Sejauh ini, detail pengembangan suatu vaksin belum benar-benar dipublikasikan dalam literatur ilmiah sebagaimana lazimnya di seluruh dunia. Institut Gamaleya akan mempublikasikannya ketika ada hasil akhir, bukan hasil awal (respons imun dan keamanan). Meski masih belum ada yang perlu dikhawatirkan, uji coba vaksin pun masih ditunda.
Jika sudah ada satu vaksin, mengapa Rusia masih membutuhkan vaksin kedua? Mana yang lebih baik dan lebih aman?
Kepala Rospotrebnadzor Anna Popova mengatakan, Rusia harus memiliki beberapa vaksin berbeda untuk melawan COVID-19, sama seperti yang dilakukan negara-negara lain.

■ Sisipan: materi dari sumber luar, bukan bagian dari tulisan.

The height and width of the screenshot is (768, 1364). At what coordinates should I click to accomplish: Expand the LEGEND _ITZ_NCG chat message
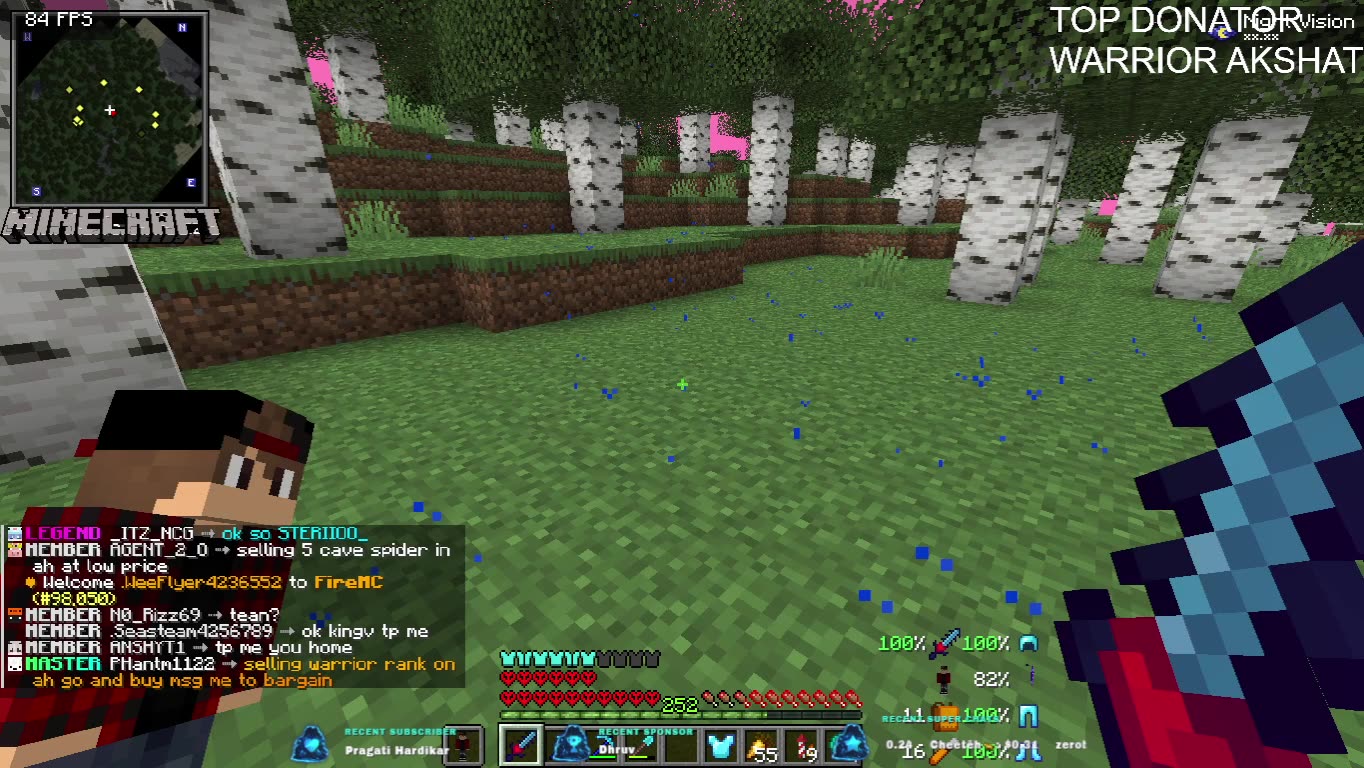(150, 533)
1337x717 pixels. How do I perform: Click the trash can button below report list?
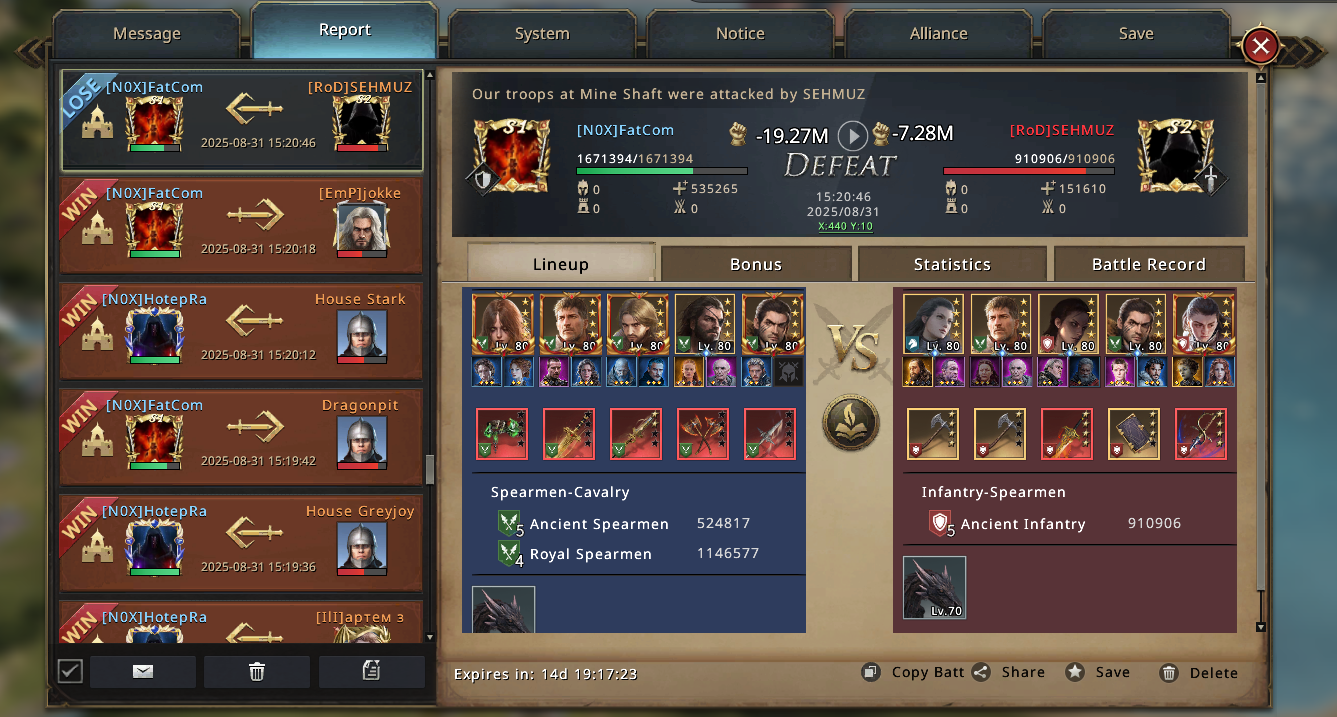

“Tentunya, setiap negara dan Federasi Rusia harus memiliki beberapa vaksin berbeda, seperti yang kami lakukan sekaran,” kata Popova, sebagaimana dikutip oleh situs finanz.ru.
Namun, sejauh ini, vaksin Sputnik V dan EpiVacCorona belum menunjukkan "reaksi merugikan yang serius". Pakar WHO setuju bahwa Rusia memiliki tradisi yang kuat dalam produksi dan pengenalan vaksin.
Baik vaksin berbasis adenovirus dan vaksin peptida memiliki setiap peluang untuk membuktikan keefektifannya. Vaksin jenis vektor telah digunakan secara aktif sejak 1990-an, jadi Institut Gamaleya memilih jenis ini dari semua opsi karena keandalannya.
Akan tetapi, menurut Popova, vaksin peptida lebih baik dibandingkan dengan vaksin lainnya karena tidak membawa agen biologis, itulah mengapa vaksin ini "benar-benar arektogenik" (tidak menyebabkan reaksi).
“Mereka yang sudah mendapat vaksin sama sekali tidak memiliki efek samping. Bahkan tidak ada sedikitpun kemerahan di tempat suntikan. Temperatur setiap orang benar-benar normal, katanya.